What is needed - In the entries that follow, the lines from the line containing "Heute [tab] (215, 1075)" up to and including the line containing "Identify the click" must be copied exactly, with pictures omitted.

Records from a collection -
•••

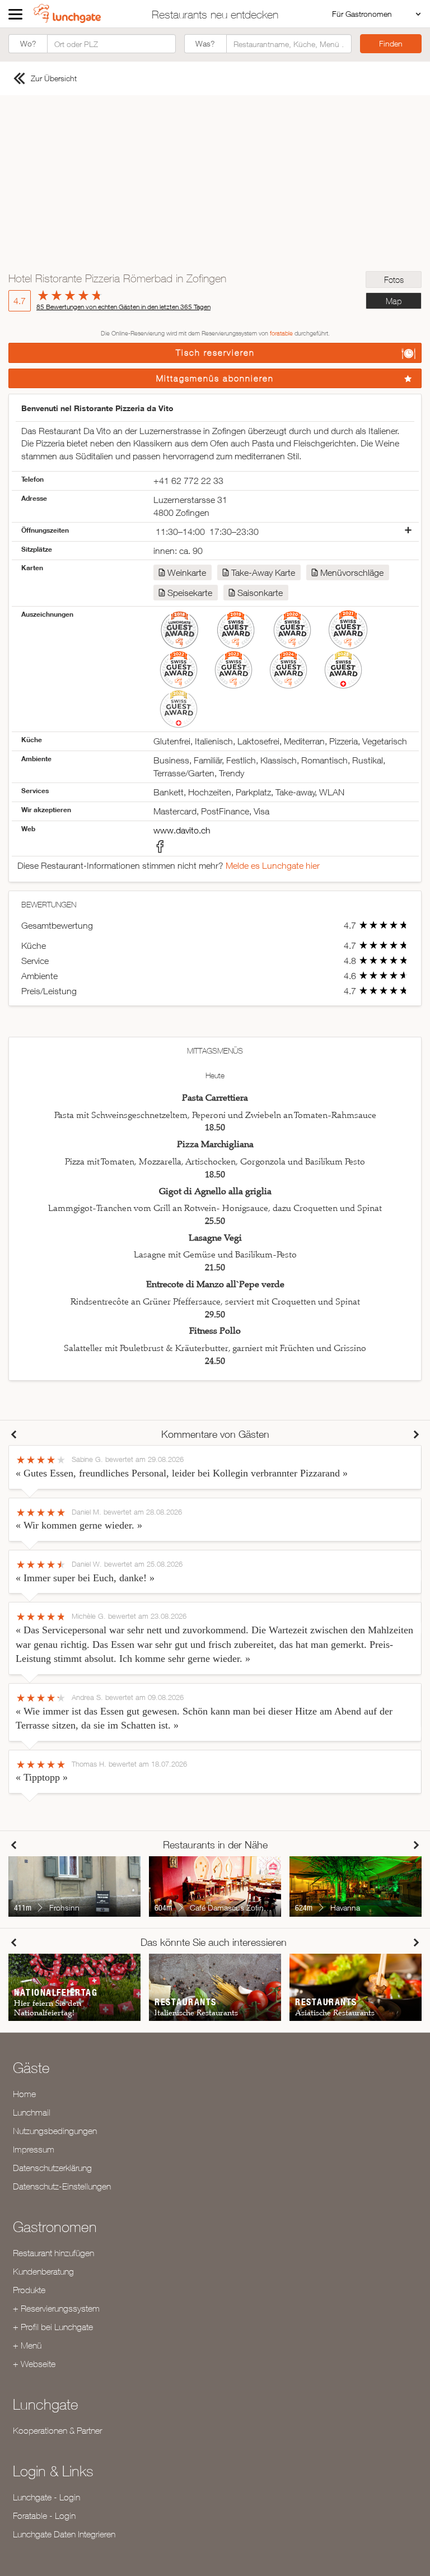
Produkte (29, 2290)
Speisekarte (189, 593)
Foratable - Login (44, 2515)
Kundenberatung (43, 2271)
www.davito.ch (182, 830)
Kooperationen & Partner (57, 2430)
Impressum (33, 2149)
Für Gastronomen (362, 13)
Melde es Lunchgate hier (273, 865)
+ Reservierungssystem (56, 2308)
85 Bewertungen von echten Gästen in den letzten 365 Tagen (123, 306)
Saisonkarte (260, 593)
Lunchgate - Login (46, 2497)
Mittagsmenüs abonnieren (215, 378)
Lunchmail (31, 2112)
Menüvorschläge (352, 572)
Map (393, 301)
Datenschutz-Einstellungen (62, 2186)
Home (24, 2094)
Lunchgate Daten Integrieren (64, 2534)
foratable (281, 333)
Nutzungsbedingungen (55, 2131)
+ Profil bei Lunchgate (53, 2327)
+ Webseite (34, 2364)
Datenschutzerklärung (52, 2168)
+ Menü (27, 2345)
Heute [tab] (215, 1075)
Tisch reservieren (215, 352)
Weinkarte (186, 572)
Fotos (394, 280)
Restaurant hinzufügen (53, 2253)
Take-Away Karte (263, 572)
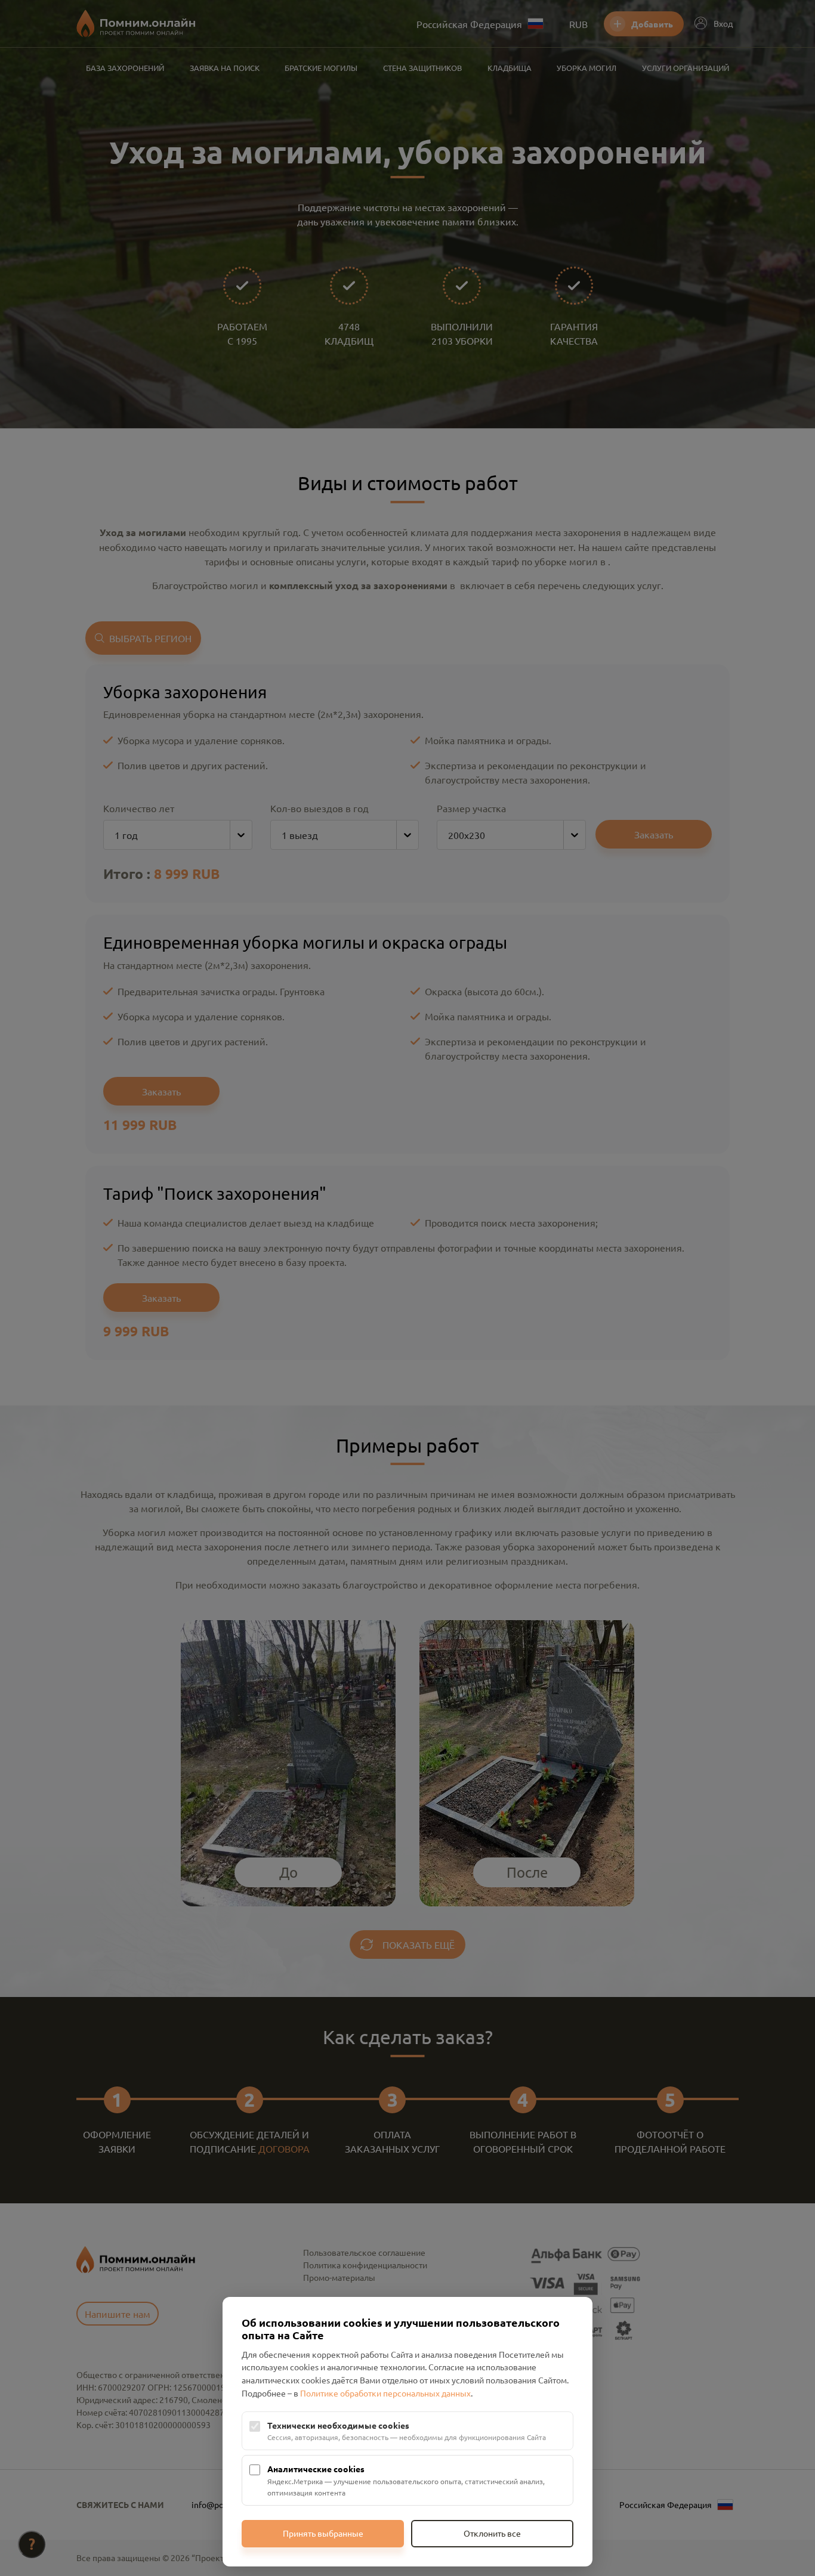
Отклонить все (492, 2533)
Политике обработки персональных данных (385, 2393)
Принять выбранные (323, 2533)
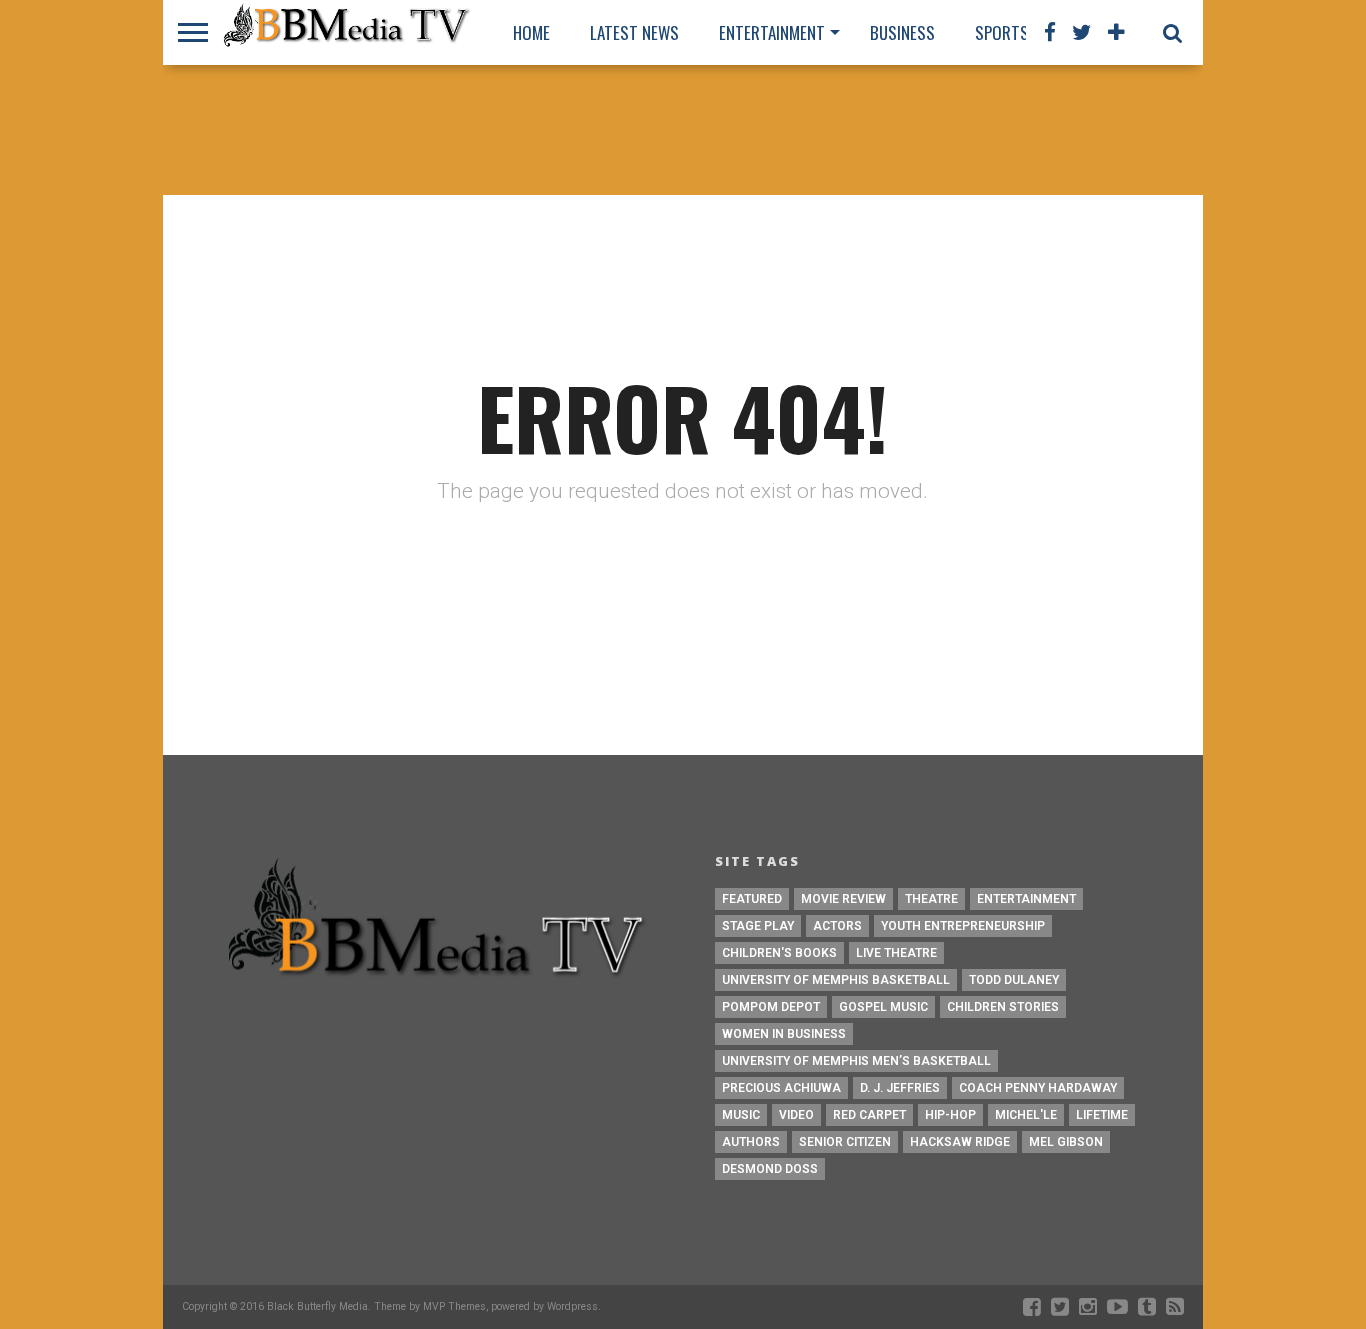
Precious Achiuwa (781, 1088)
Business (902, 32)
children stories (1003, 1007)
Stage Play (758, 926)
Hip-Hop (950, 1115)
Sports (1002, 32)
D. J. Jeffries (900, 1088)
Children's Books (779, 953)
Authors (751, 1142)
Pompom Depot (771, 1007)
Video (796, 1115)
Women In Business (784, 1034)
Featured (752, 899)
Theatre (931, 899)
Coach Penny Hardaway (1038, 1088)
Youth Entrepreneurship (963, 926)
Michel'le (1026, 1115)
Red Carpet (869, 1115)
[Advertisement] (683, 130)
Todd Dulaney (1014, 980)
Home (531, 32)
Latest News (634, 32)
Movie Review (843, 899)
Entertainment (772, 32)
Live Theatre (896, 953)
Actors (837, 926)
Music (741, 1115)
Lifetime (1102, 1115)
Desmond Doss (770, 1169)
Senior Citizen (845, 1142)
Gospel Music (883, 1007)
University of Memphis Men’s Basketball (856, 1061)
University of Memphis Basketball (836, 980)
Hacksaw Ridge (960, 1142)
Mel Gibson (1066, 1142)
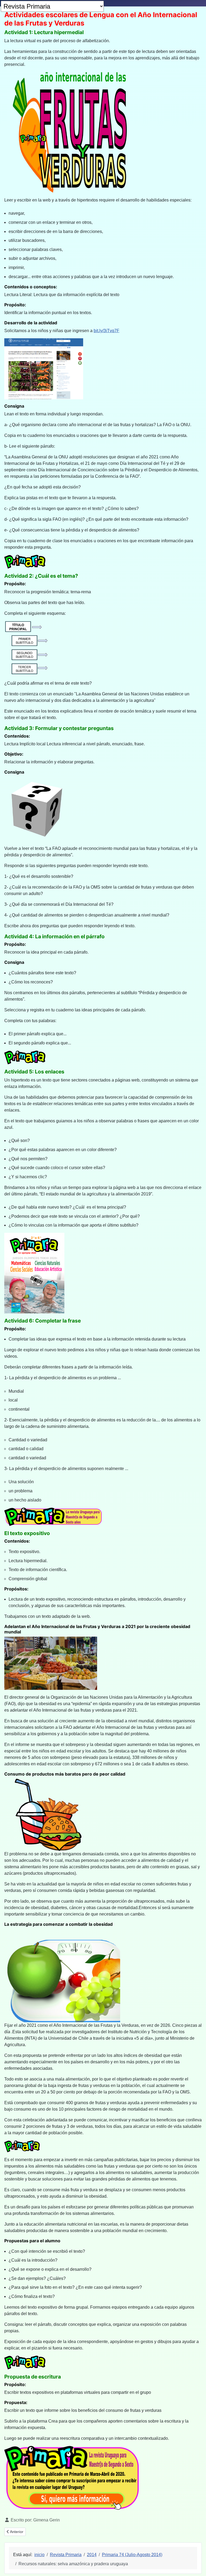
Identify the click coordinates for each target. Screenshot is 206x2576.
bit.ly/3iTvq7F (106, 330)
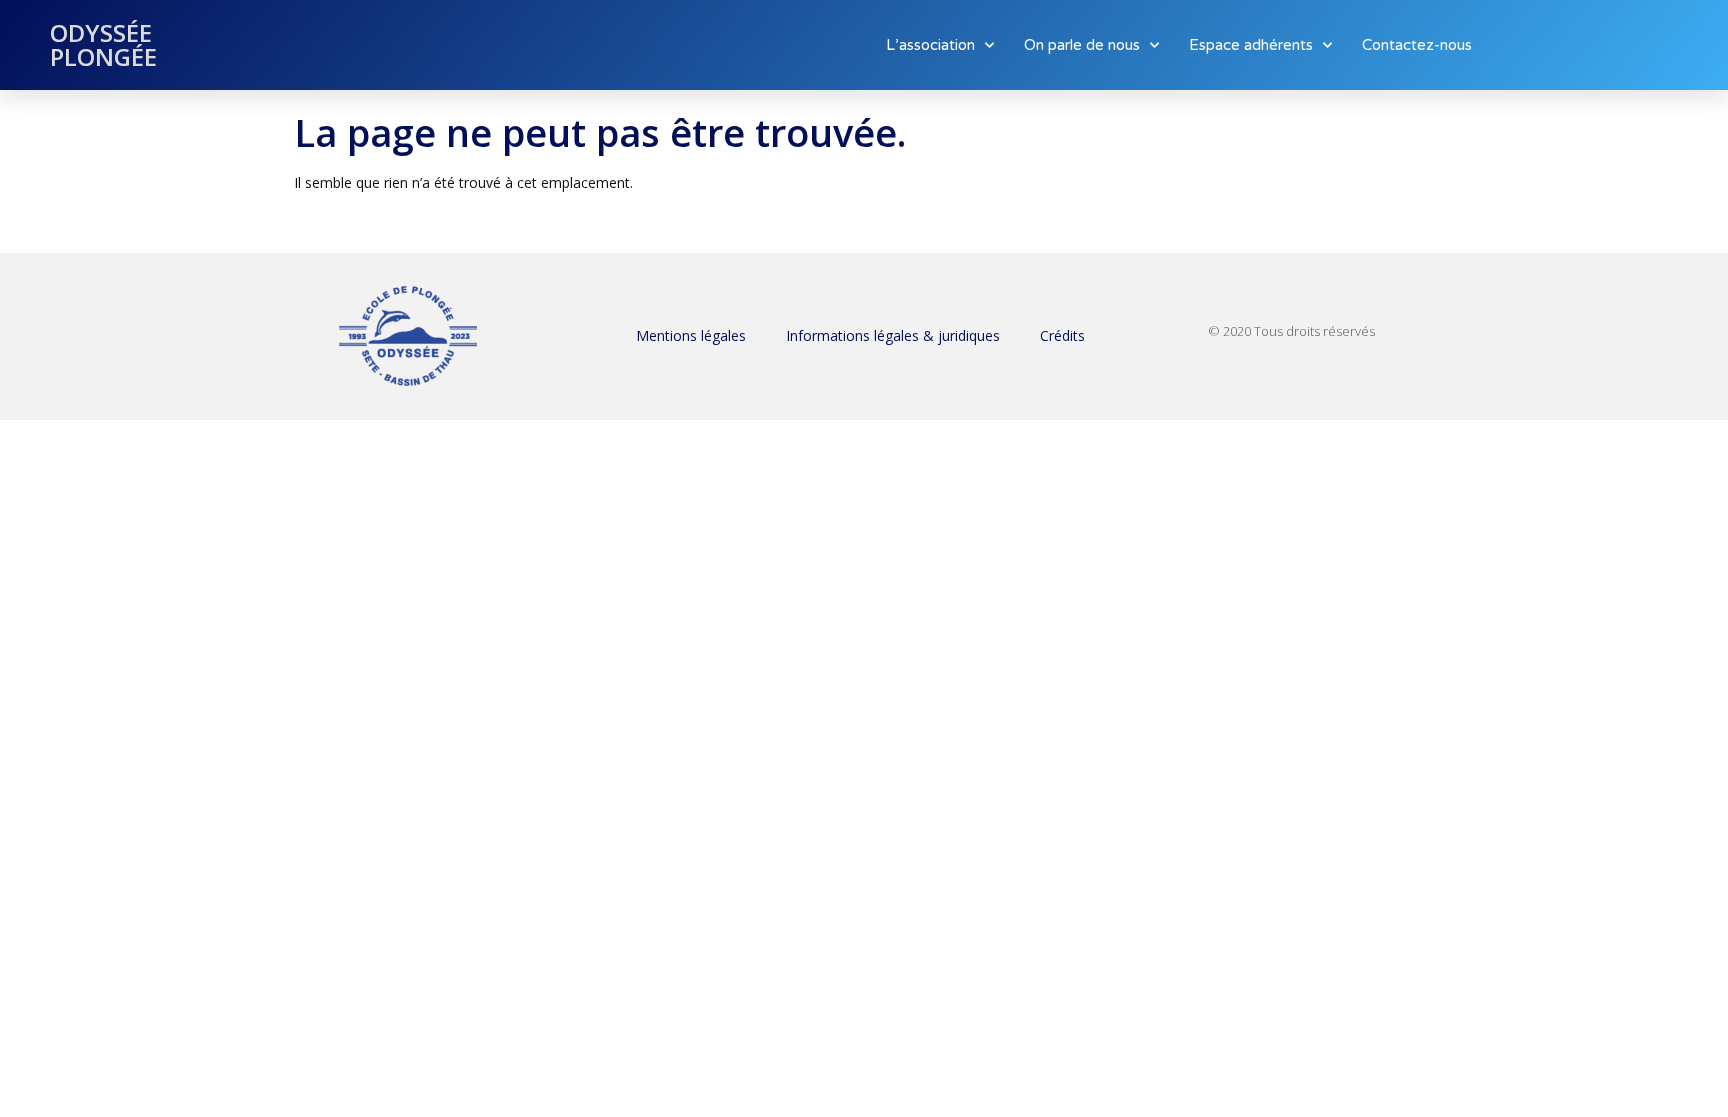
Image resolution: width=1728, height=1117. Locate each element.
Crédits (1062, 335)
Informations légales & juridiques (893, 335)
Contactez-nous (1417, 45)
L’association (930, 45)
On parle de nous (1082, 45)
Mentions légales (691, 335)
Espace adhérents (1251, 45)
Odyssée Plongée (103, 44)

•••

Output for this exercise -
Heute [tab] (215, 1075)
Tisch reservieren (215, 352)
Weinkarte (186, 572)
Fotos (394, 280)
Restaurant hinzufügen (53, 2253)
Take-Away Karte (263, 572)
Отклонить все (492, 2533)
Политике обработки персональных данных (385, 2393)
Принять выбранные (323, 2533)
Precious Achiuwa (781, 1088)
Business (902, 32)
children stories (1003, 1007)
Stage Play (758, 926)
Hip-Hop (950, 1115)
Sports (1002, 32)
D. J. Jeffries (900, 1088)
Children's Books (779, 953)
Authors (751, 1142)
Pompom Depot (771, 1007)
Video (796, 1115)
Women In Business (784, 1034)
Featured (752, 899)
Theatre (931, 899)
Coach Penny Hardaway (1038, 1088)
Youth Entrepreneurship (963, 926)
Michel'le (1026, 1115)
Red Carpet (869, 1115)
[Advertisement] (683, 130)
Todd Dulaney (1014, 980)
Home (531, 32)
Latest News (634, 32)
Movie Review (843, 899)
Entertainment (772, 32)
Live Theatre (896, 953)
Actors (837, 926)
Music (741, 1115)
Lifetime (1102, 1115)
Desmond Doss (770, 1169)
Senior Citizen (845, 1142)
Gospel Music (883, 1007)
University of Memphis Men’s Basketball (856, 1061)
University of Memphis Basketball (836, 980)
Hacksaw Ridge (960, 1142)
Mel Gibson (1066, 1142)
Identify the click coordinates for each target. Screenshot is 206x2576.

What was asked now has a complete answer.